(RECORDED DATA)

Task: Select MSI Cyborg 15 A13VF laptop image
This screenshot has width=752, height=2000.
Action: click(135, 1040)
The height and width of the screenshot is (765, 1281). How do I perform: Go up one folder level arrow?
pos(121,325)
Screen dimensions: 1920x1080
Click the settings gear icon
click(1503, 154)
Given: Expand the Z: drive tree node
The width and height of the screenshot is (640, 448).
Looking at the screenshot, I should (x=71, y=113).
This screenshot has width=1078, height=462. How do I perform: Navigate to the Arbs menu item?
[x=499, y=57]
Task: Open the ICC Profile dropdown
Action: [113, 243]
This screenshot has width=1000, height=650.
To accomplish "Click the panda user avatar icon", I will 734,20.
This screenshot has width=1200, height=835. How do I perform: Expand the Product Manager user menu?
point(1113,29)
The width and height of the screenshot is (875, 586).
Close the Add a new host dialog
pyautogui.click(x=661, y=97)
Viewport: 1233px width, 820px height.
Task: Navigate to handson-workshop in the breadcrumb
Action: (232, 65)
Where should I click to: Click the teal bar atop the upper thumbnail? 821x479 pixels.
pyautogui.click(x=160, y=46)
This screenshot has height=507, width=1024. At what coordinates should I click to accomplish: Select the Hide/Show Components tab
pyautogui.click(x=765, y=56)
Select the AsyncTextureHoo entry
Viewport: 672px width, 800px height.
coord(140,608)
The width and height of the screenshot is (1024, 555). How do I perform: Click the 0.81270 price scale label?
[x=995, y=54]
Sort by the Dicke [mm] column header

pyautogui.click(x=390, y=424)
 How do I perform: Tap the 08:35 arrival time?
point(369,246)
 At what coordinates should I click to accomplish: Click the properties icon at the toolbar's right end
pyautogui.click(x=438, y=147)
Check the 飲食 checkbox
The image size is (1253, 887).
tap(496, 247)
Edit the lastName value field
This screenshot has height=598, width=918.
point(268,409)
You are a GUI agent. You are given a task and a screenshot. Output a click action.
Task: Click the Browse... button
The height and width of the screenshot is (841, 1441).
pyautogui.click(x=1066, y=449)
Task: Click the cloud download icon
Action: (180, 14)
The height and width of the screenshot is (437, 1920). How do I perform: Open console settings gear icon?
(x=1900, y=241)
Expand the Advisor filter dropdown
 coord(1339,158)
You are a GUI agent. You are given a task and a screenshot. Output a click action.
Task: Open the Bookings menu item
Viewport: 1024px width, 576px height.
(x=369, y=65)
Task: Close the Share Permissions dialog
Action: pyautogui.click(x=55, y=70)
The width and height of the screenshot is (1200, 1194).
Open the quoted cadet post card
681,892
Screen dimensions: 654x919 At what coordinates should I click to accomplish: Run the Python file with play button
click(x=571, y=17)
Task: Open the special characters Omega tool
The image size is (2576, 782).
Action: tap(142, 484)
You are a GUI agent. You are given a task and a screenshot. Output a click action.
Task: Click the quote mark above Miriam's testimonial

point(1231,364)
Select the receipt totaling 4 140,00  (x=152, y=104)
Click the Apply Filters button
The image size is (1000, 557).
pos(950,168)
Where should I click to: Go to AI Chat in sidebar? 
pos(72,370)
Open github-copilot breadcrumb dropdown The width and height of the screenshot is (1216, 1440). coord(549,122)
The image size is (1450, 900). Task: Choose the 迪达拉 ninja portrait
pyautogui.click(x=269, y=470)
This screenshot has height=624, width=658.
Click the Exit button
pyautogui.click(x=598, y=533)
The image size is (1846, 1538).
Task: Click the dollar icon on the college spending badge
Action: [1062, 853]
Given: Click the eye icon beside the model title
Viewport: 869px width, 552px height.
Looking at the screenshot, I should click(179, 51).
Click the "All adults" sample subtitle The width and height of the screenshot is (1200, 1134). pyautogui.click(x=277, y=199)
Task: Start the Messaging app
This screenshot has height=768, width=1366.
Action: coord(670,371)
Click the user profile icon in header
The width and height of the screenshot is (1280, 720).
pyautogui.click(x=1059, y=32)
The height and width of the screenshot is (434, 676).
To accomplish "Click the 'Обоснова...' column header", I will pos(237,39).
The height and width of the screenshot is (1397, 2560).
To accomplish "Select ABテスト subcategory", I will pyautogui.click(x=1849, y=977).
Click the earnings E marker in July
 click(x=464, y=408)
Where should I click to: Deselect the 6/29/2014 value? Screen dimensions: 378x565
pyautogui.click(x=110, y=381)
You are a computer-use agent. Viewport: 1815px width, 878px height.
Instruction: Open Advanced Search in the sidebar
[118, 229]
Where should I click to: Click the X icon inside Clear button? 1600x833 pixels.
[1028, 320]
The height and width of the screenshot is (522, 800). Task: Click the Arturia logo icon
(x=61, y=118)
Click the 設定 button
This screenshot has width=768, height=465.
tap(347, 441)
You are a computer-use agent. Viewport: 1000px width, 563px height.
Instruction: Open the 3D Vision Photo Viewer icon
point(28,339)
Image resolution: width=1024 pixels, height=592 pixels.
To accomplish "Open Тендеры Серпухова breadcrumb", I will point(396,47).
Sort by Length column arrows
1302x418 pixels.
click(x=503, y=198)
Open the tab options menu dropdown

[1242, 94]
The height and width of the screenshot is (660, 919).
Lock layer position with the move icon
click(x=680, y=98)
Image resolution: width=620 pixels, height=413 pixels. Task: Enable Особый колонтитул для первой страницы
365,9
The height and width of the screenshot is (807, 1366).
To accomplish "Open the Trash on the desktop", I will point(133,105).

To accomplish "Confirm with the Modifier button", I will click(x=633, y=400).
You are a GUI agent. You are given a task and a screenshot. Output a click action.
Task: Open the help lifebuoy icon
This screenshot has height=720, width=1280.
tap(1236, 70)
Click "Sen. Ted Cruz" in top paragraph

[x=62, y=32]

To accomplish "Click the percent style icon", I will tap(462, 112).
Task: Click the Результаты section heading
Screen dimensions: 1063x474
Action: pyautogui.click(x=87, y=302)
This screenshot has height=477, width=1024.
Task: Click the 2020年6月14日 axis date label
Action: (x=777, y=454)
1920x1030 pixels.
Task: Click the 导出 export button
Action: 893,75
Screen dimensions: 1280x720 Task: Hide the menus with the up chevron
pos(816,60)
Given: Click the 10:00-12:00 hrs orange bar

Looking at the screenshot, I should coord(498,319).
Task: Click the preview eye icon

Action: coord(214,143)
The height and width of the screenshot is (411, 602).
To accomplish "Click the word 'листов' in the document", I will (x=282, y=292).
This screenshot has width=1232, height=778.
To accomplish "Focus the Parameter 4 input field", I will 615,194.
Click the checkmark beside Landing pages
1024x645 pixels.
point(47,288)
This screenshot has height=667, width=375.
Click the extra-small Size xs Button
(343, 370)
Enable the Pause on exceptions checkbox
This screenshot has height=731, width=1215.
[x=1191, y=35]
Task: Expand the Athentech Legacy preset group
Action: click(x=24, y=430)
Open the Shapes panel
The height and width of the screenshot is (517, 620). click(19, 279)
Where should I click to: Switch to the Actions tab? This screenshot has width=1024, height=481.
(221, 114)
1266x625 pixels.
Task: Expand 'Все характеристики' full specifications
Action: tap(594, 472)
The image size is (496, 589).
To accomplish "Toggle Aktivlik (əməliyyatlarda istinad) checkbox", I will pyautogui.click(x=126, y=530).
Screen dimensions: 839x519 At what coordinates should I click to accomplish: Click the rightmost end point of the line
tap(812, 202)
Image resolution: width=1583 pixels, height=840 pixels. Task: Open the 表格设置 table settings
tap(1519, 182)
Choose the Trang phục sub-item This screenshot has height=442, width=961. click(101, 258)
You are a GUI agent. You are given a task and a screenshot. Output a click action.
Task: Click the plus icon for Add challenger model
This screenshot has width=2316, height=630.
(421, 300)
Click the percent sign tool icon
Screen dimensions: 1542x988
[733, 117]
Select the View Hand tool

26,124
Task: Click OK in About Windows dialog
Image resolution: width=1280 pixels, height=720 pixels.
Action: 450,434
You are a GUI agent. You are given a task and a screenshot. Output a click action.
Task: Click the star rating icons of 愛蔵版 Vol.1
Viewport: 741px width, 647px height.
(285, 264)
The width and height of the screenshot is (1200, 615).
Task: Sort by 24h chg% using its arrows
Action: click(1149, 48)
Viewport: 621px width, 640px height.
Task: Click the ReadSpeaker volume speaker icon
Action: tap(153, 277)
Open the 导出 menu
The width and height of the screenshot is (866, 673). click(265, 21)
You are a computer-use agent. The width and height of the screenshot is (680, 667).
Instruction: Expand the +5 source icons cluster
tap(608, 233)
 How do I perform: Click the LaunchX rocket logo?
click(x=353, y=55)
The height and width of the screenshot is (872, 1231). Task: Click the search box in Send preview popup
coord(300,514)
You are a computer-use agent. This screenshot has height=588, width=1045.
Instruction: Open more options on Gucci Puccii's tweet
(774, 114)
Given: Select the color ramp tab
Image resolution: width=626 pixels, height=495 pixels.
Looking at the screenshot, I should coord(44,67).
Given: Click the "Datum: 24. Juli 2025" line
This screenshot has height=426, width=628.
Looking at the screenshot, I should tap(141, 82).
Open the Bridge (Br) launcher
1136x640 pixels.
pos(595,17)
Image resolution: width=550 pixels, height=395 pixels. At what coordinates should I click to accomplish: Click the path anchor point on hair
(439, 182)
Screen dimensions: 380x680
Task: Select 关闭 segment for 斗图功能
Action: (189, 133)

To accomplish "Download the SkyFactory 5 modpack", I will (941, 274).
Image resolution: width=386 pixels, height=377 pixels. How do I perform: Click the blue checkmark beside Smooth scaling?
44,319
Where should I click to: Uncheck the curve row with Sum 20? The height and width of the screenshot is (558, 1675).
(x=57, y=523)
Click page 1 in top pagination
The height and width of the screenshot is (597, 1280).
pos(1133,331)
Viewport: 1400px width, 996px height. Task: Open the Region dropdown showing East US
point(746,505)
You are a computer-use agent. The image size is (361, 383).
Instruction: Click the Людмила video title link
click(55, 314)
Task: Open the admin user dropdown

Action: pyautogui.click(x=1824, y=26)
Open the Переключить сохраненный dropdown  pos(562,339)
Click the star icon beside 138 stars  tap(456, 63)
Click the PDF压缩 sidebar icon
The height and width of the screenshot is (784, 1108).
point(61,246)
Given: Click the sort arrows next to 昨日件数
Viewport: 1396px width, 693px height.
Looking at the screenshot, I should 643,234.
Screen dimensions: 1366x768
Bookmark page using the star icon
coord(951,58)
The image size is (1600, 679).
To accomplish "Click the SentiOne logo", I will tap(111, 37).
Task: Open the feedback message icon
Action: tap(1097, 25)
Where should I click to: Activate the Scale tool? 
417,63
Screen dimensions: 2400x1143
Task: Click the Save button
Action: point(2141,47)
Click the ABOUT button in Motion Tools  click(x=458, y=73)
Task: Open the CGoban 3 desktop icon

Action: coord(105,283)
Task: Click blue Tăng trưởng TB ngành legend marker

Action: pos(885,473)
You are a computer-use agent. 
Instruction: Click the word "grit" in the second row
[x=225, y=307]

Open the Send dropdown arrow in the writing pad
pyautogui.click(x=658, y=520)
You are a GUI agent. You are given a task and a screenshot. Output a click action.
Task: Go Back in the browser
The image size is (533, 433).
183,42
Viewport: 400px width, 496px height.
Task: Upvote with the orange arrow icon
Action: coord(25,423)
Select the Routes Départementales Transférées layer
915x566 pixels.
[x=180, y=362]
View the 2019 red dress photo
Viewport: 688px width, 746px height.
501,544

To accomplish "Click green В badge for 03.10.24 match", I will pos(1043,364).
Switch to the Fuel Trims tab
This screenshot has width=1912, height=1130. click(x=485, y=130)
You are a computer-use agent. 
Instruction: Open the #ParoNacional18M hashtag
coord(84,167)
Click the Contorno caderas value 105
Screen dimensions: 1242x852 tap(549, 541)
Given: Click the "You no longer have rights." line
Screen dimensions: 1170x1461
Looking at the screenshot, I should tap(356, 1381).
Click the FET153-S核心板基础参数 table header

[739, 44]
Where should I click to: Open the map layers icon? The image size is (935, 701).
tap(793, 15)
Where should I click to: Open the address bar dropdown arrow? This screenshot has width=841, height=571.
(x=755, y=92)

(End RECORDED DATA)

◆ WHAT YOU HAVE TO DO
Show all of the lines above in which "percent" is present.

◆ RESPONSE TO THIS EXERCISE
To accomplish "Click the percent style icon", I will tap(462, 112).
Click the percent sign tool icon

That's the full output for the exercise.